RECORDS FOR THE EXERCISE:
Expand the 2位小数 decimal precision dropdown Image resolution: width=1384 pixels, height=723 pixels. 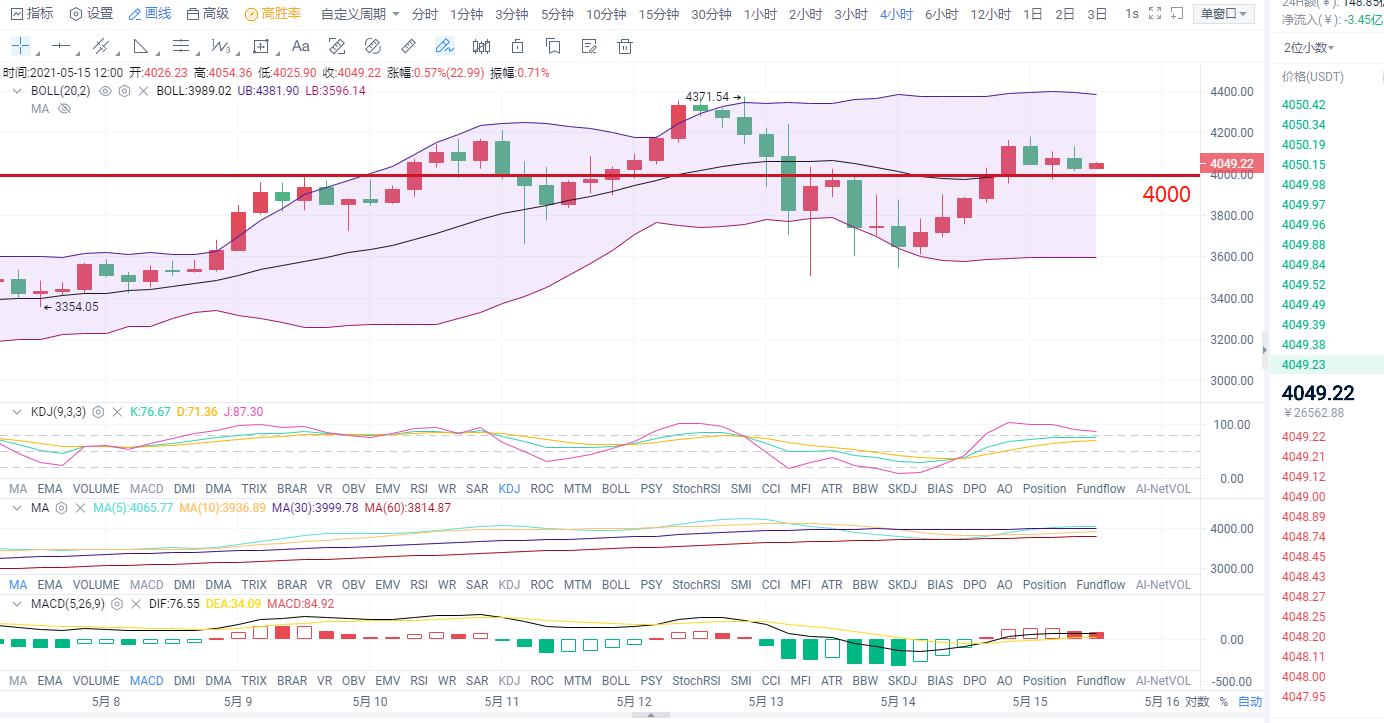click(1309, 47)
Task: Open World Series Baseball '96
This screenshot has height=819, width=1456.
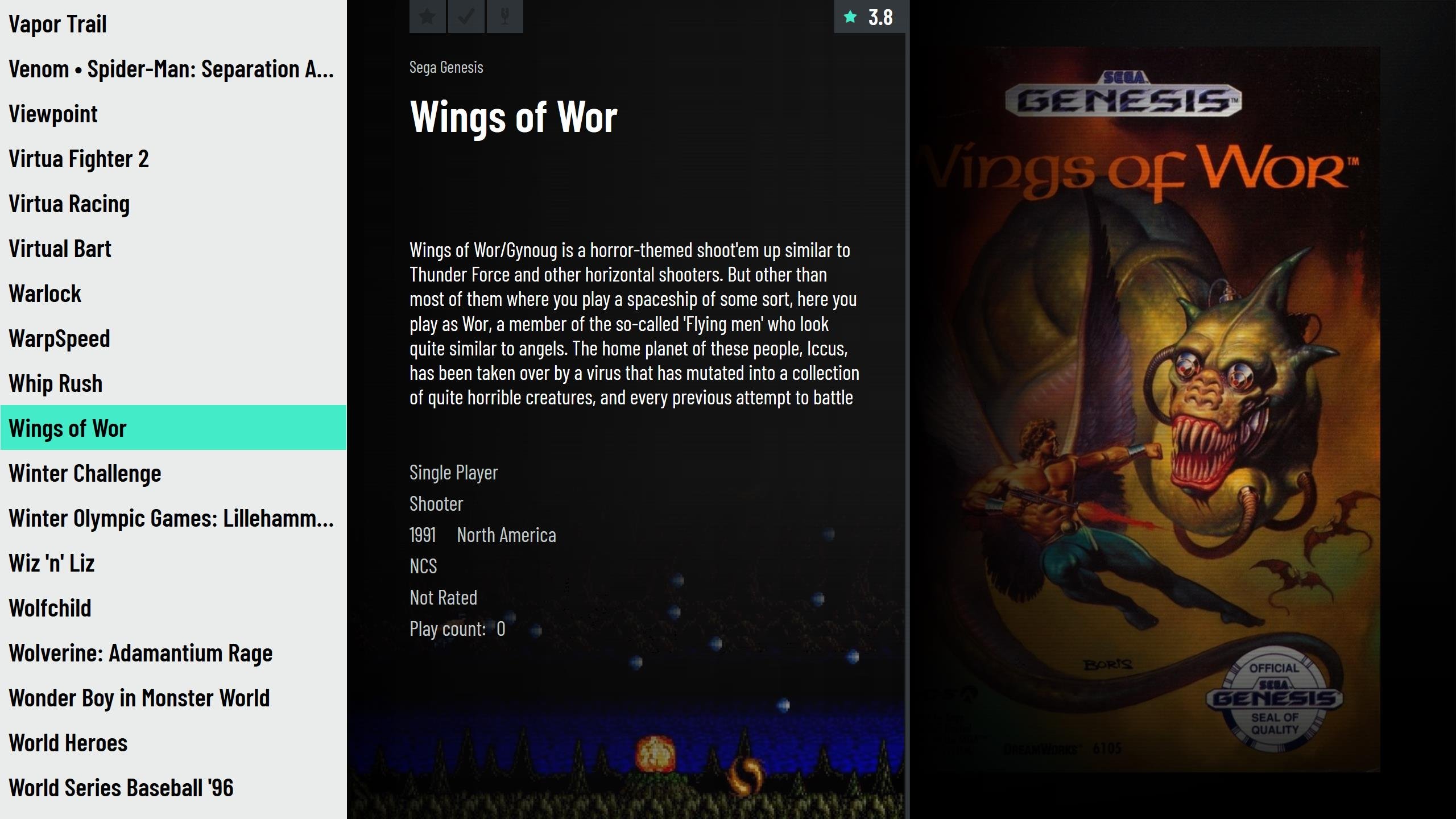Action: 173,788
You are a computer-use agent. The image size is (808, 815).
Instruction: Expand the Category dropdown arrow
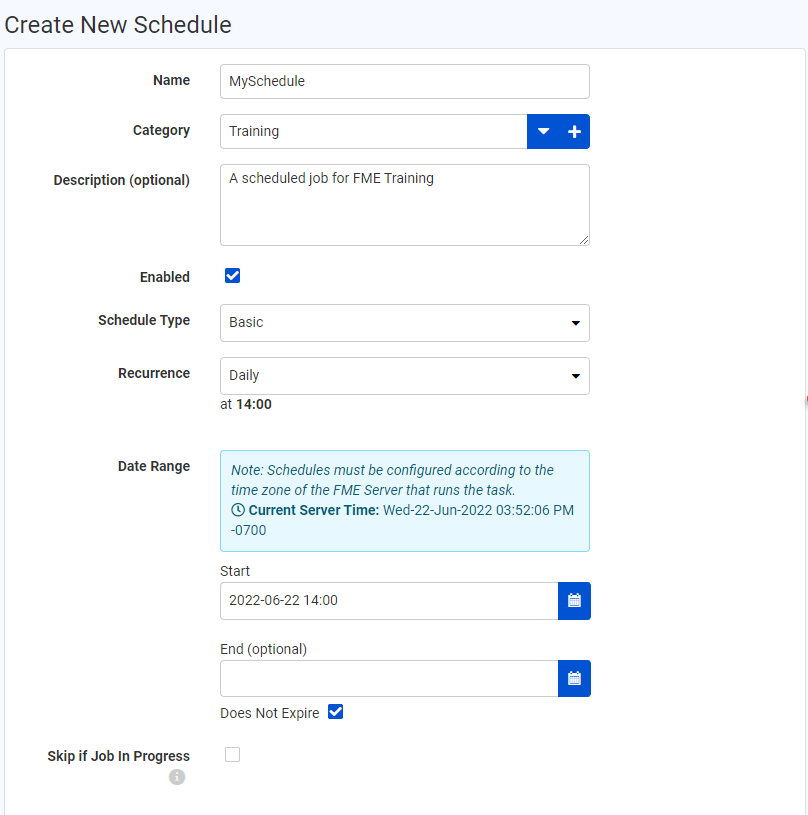coord(543,131)
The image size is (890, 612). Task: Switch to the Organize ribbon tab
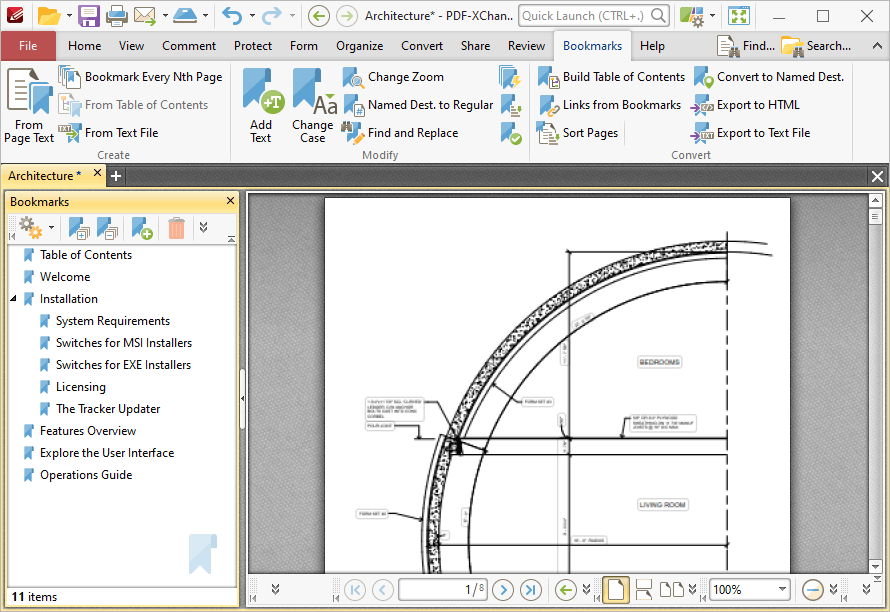(359, 46)
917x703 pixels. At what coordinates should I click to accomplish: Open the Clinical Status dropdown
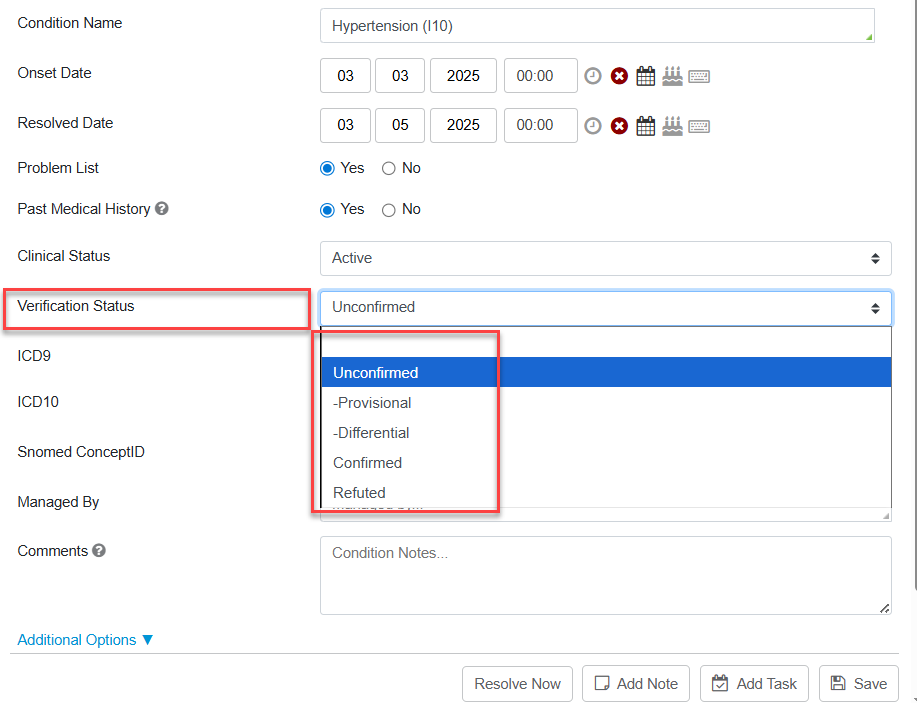[605, 258]
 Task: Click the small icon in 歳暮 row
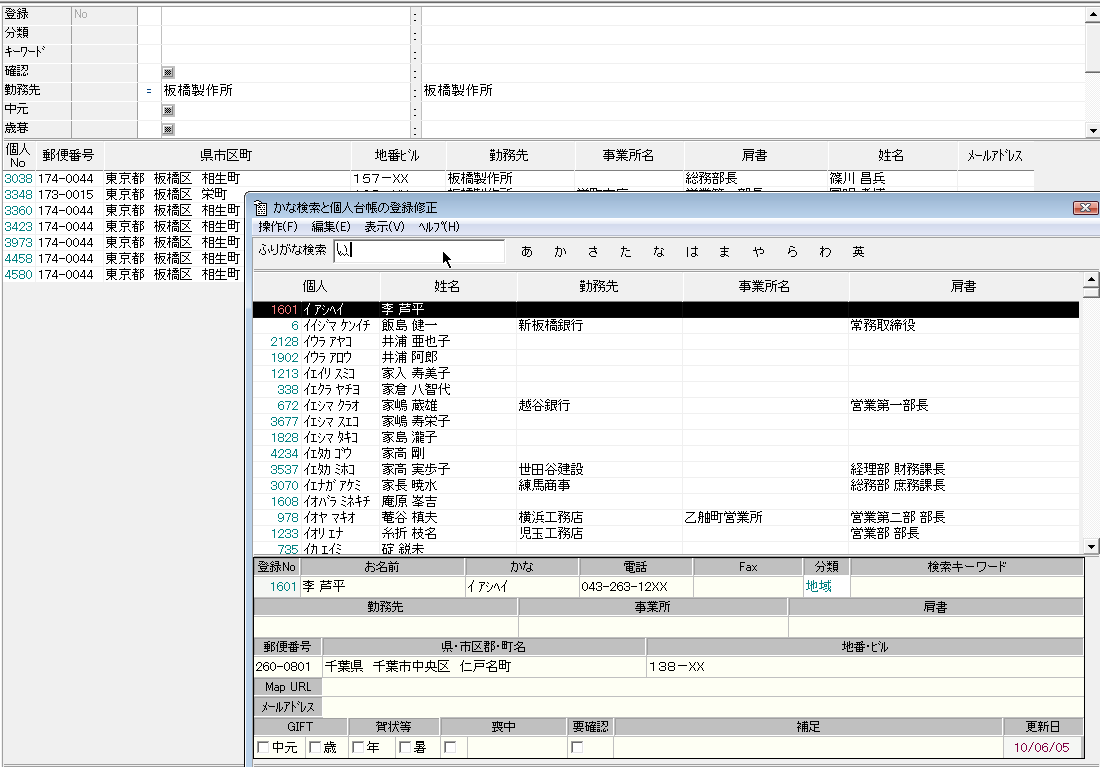[168, 129]
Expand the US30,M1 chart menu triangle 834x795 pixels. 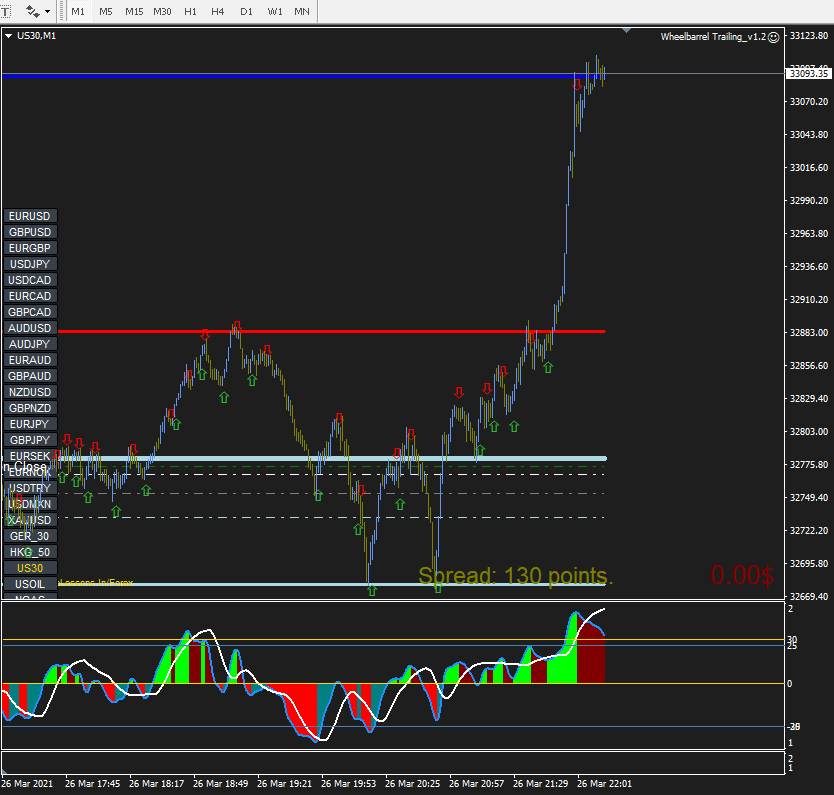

STATED TASK: Give the records as a JSON list of strings, one string per line, starting at the line that contains "You are a computer-use" and ending at the last line of the records. Omit blank lines and leave the pictures out.

FINISHED TASK:
[
  "You are a computer-use agent. The image size is (808, 815).",
  "Instruction: Expand the Category dropdown arrow",
  "coord(543,131)",
  "The image size is (890, 612). Task: Switch to the Organize ribbon tab",
  "(359, 46)",
  "917x703 pixels. At what coordinates should I click to accomplish: Open the Clinical Status dropdown",
  "[605, 258]",
  " Task: Click the small icon in 歳暮 row",
  "[168, 129]",
  "Expand the US30,M1 chart menu triangle 834x795 pixels. "
]